That’s where the organized crime angle comes in. Present on Rotuma at the time, ostensibly as a “tourist,” was Tzemach ben David Netzer Korem, the titular vice president of a micronation known as the Dominion of Melchizedek. The Dominion claims various Pacific and Antarctic territories and asserts a pseudobiblical basis for its sovereignty, but is in fact a complicated financial scam. Korem (whose real name is Ben Pedley, and who proudly notes that his high school class “voted him ‘Most Original'”) has used the apparatus of Melchizedek to conceal various securities and tax frauds, and has also made money from sales of licenses and travel documents.

However shady Korem may be, however, he has shown a considerable amount of skill in promoting Melchizedek’s interests.
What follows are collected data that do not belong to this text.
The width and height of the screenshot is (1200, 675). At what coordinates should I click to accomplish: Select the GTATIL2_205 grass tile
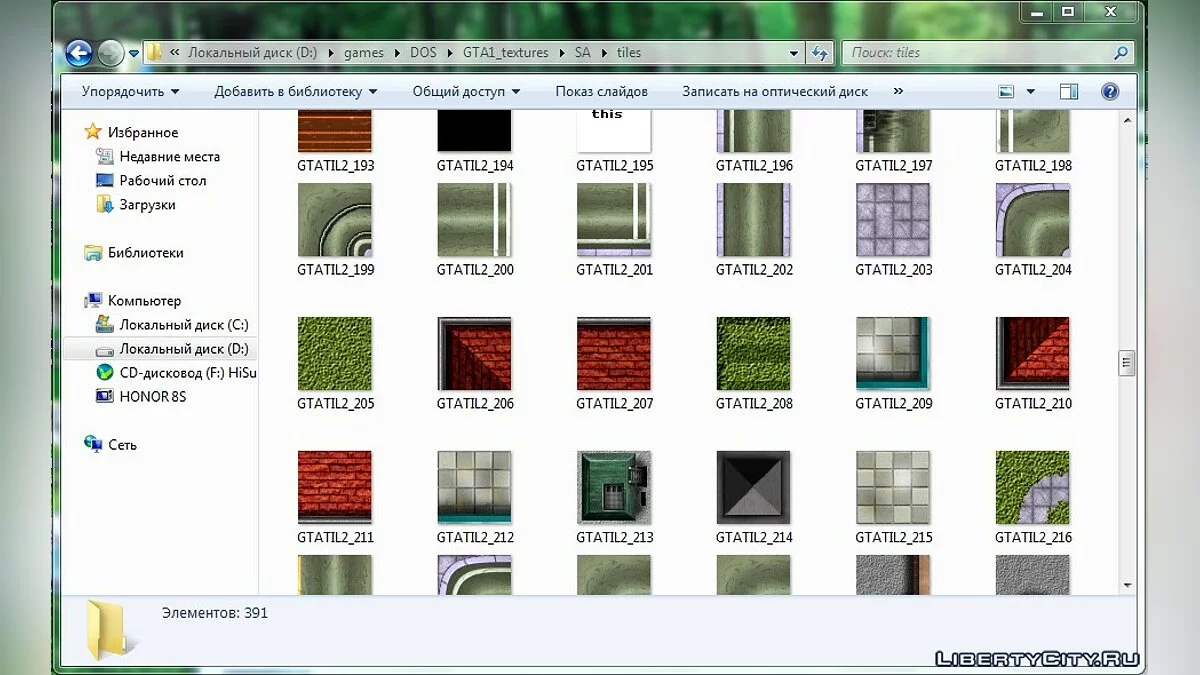pyautogui.click(x=335, y=353)
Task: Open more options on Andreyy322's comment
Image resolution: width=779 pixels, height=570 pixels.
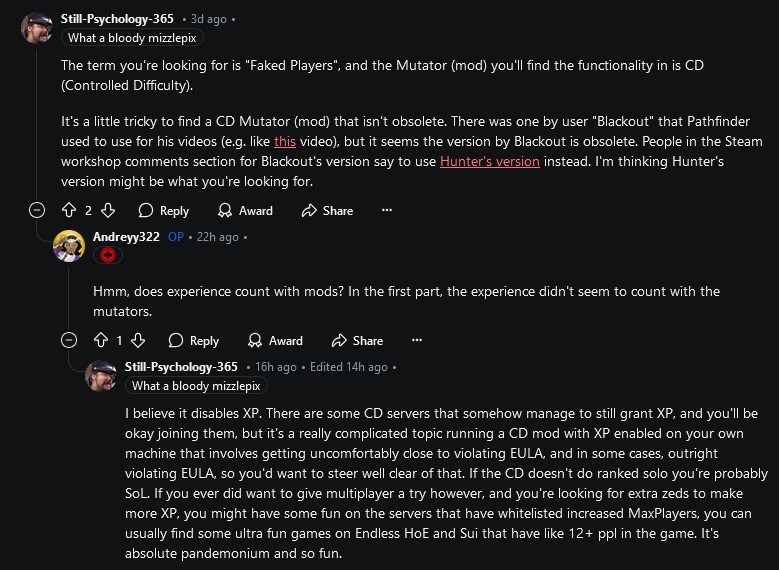Action: (417, 340)
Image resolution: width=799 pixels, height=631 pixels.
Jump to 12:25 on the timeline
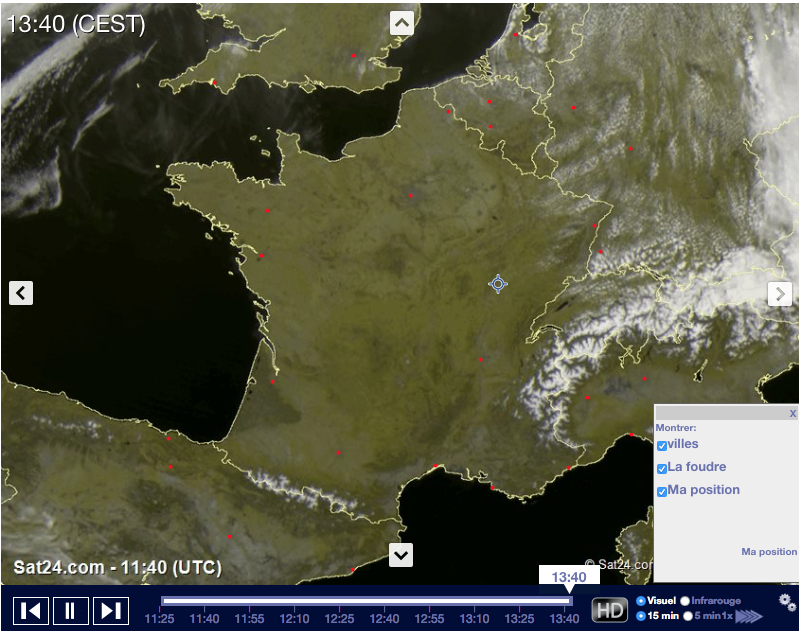[x=340, y=601]
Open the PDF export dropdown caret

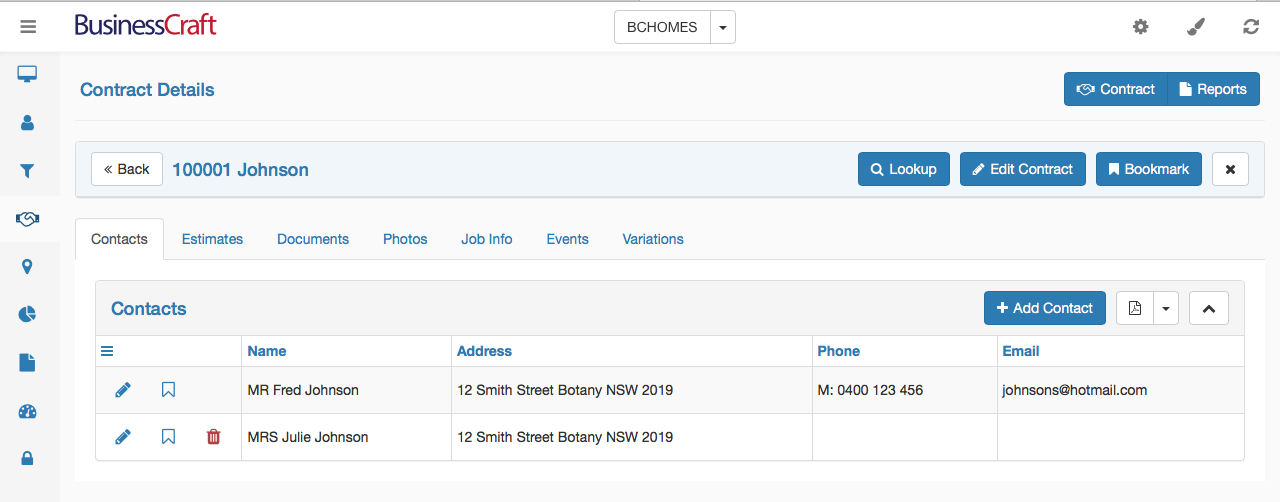[1166, 308]
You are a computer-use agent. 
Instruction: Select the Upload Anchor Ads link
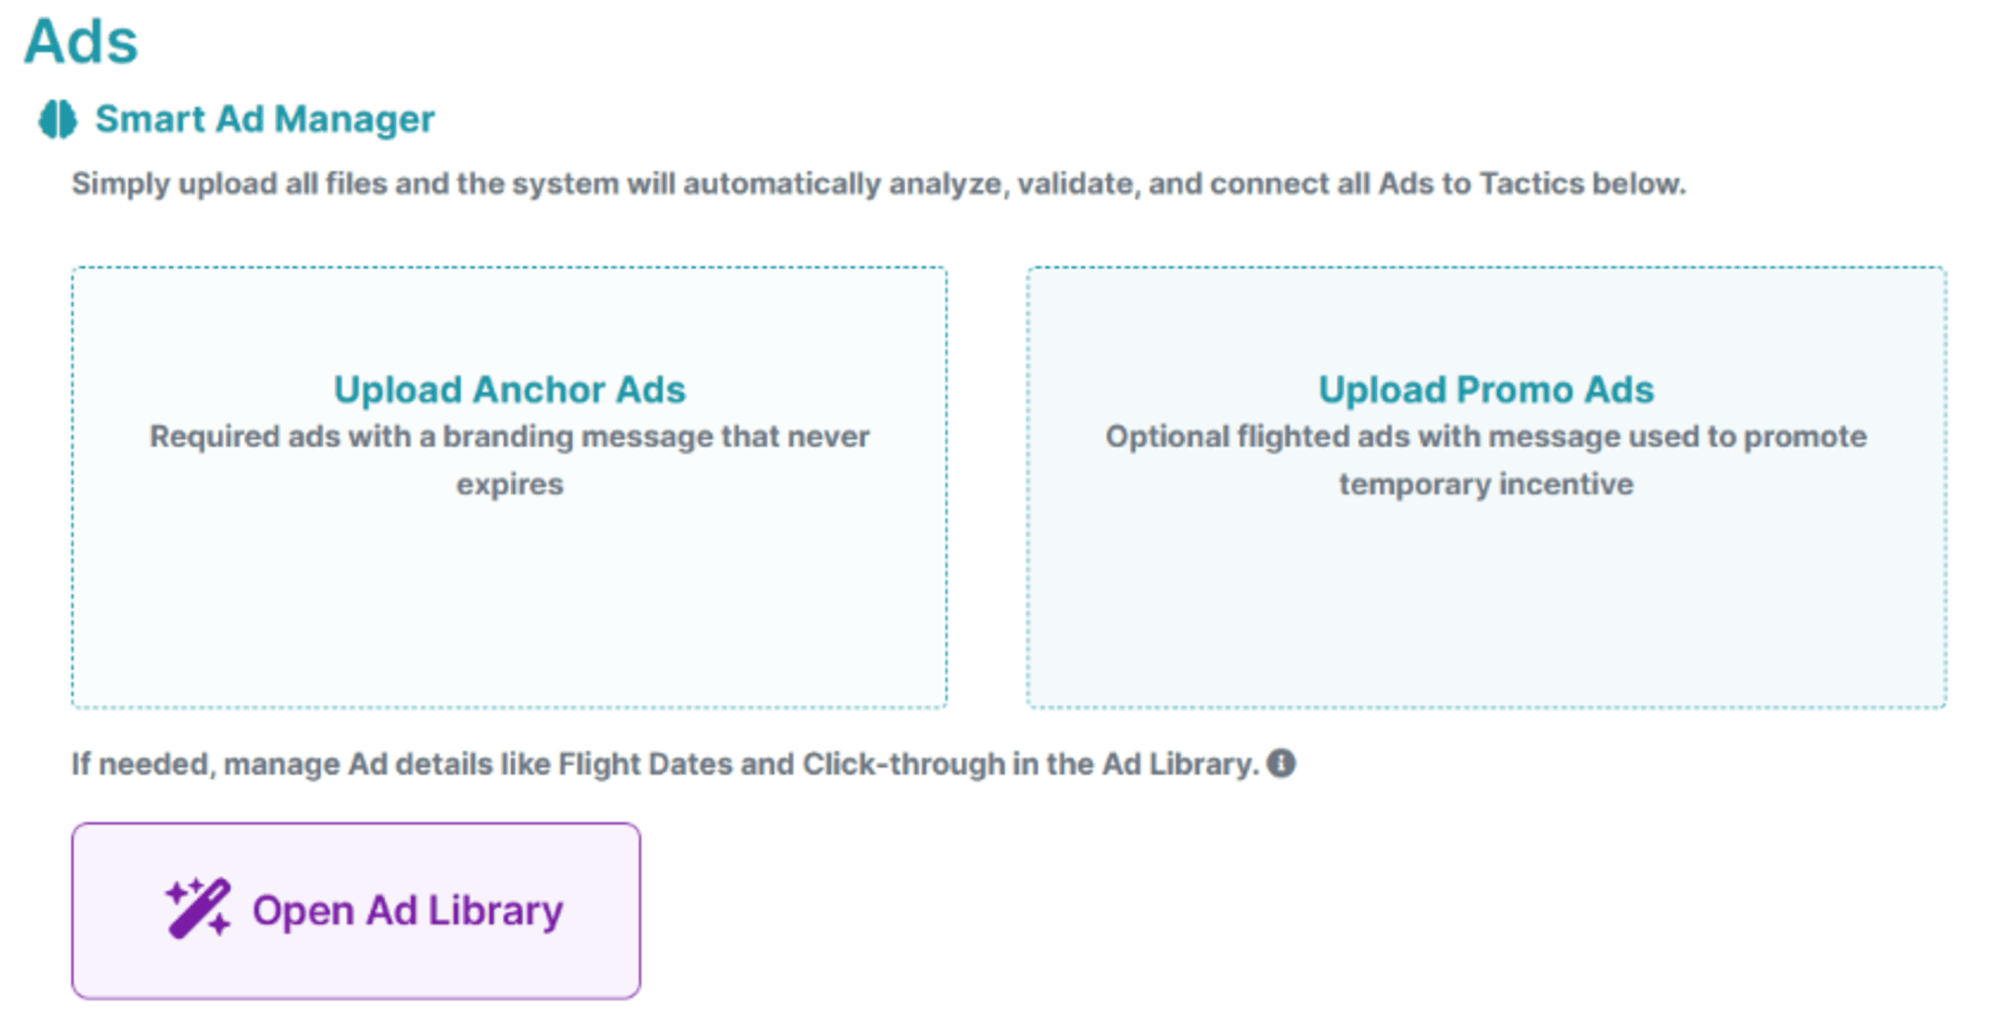(x=510, y=389)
Among other things, Melchizedek has actually managed to secure diplomatic recognition from the Central African Republic and Burkina Faso (aided, I suspect, by a certain amount of money under the table), giving it a patina of respectability and increasing the value of its travel documents. With the chaos surrounding the Fijian coup, however, Korem saw the chance to take Melchizedek to the next level. If Rotuma became a de facto sovereign state under a friendly government, it would become not so much a shell company as a shell nation in which Korem could establish banks, corporations and other financial entities beyond the reach of the law. A unilateral declaration of independence on Rotuma likely wouldn’t be recognized, much as Somaliland’s separation from the dysfunctional Somali state hasn’t gained international recognition, but in some ways that would be even better for Korem – a Rotuma existing apart from international institutions would be a legal black hole like Transnistria is for the Russian mob.

There’s more for those interested.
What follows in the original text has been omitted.